# Introduction to connecting and Querying the Augur DB

If you made to this point, welcome! :) This short tutorial will show how to connect to the database and how to do a simple query. If you need the config file please email cdolfi@redhat.com

For Project Sandiego's data, we will be using a personal instance of Augur. Augur is a software suite for collecting and measuring structured data about free and open-source software (FOSS) communities.

Augur gathers trace data for a group of repositories, normalizes it into the data model, and provides a variety of metrics about said data. The structure of the data model enables us to synthesize data across various platforms to provide meaningful context for meaningful questions about the way these communities evolve.

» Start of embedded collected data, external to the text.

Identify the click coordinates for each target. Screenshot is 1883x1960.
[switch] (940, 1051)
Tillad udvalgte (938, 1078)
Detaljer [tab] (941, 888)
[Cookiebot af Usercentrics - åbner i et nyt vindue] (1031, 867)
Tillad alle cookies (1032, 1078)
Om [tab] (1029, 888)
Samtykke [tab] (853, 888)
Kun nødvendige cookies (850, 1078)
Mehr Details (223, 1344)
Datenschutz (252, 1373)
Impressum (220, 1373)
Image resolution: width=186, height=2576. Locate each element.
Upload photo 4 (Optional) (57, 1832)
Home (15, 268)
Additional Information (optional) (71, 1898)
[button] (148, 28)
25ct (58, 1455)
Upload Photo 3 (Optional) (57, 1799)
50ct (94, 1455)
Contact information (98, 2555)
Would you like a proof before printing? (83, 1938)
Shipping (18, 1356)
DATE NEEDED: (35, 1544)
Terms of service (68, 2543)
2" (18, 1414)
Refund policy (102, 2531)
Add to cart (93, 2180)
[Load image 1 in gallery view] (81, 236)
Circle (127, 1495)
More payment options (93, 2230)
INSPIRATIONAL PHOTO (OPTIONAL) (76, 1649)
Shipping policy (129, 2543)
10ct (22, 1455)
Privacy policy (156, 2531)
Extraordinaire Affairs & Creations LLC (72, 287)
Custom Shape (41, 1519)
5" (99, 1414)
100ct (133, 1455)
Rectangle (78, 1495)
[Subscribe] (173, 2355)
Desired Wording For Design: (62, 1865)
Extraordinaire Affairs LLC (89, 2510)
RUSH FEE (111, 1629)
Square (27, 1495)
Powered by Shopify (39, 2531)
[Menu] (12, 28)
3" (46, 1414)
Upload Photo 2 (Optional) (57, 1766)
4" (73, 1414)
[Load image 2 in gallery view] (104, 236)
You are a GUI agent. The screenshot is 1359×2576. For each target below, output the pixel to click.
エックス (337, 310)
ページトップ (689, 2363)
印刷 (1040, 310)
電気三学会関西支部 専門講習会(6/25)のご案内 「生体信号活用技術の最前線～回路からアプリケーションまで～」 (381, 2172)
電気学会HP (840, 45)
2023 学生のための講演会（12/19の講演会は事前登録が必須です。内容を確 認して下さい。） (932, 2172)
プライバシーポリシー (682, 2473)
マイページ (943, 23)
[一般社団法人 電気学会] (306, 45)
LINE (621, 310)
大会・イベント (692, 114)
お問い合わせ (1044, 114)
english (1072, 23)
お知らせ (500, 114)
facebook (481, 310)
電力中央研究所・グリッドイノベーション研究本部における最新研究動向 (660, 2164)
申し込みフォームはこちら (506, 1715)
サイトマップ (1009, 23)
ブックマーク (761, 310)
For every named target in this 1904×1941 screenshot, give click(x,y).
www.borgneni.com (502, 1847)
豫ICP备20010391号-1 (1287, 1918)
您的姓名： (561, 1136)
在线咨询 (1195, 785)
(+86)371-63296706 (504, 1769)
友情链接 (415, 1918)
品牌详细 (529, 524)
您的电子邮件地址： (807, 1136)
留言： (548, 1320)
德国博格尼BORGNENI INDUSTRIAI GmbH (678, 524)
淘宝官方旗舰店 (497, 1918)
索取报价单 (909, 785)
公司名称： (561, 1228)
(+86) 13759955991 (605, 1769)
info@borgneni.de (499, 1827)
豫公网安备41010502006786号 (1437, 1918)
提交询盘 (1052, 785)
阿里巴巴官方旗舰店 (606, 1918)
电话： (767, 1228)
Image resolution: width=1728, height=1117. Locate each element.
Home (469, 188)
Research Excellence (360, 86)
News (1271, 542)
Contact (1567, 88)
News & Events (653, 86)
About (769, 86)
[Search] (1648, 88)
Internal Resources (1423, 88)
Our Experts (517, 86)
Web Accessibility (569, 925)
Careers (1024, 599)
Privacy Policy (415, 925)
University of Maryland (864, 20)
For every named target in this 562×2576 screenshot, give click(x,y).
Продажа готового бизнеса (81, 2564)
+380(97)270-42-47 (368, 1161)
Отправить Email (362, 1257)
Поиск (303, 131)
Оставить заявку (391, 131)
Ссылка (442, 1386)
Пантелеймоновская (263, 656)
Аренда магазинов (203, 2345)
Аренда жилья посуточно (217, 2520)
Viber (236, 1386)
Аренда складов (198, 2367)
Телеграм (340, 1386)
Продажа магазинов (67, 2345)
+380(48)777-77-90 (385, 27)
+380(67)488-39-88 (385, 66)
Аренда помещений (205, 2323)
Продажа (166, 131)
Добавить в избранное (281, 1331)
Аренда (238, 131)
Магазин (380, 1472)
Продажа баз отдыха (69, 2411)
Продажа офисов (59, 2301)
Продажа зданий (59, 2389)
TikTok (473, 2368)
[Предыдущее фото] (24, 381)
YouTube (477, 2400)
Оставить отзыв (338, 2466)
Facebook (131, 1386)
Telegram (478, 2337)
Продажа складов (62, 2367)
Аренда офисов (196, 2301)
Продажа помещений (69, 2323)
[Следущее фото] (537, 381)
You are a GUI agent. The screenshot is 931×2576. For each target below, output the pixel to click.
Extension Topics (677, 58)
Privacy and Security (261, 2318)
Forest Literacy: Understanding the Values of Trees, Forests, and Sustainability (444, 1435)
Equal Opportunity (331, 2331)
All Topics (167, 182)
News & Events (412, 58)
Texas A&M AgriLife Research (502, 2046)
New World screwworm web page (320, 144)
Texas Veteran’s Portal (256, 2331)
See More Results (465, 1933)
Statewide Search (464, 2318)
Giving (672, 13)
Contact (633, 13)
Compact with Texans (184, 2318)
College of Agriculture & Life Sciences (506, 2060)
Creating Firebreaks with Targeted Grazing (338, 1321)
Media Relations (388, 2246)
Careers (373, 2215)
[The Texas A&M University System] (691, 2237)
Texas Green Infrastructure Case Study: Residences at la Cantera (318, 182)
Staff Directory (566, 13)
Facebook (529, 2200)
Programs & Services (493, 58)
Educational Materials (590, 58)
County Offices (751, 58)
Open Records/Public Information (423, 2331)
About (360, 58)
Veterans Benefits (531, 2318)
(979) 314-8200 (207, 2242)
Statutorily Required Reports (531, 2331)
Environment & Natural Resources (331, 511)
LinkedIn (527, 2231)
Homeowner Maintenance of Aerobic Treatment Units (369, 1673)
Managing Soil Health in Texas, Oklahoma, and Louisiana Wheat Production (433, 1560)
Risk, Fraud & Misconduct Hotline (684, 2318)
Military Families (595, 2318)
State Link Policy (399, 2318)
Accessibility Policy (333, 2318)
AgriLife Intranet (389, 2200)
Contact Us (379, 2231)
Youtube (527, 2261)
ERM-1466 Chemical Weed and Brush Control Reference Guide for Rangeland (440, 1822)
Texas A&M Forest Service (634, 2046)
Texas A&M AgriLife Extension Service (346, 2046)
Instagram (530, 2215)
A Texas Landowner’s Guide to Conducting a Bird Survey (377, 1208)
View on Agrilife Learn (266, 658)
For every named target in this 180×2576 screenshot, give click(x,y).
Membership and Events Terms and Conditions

All the notebooks in this folder are based on https://github.com/chaoss/augur-community-reports templates. 

## Connect to your database

Until the Operate First enviroment can connect to the DB, use config file to access. Do not push config file to Github repo

In [1]:
import psycopg2
import pandas as pd 
import sqlalchemy as salc
import json
import os

with open("../comm_cage.json") as config_file:
    config = json.load(config_file)

In [2]:
database_connection_string = 'postgresql+psycopg2://{}:{}@{}:{}/{}'.format(config['user'], config['password'], config['host'], config['port'], config['database'])

dbschema='augur_data'
engine = salc.create_engine(
    database_connection_string,
    connect_args={'options': '-csearch_path={}'.format(dbschema)})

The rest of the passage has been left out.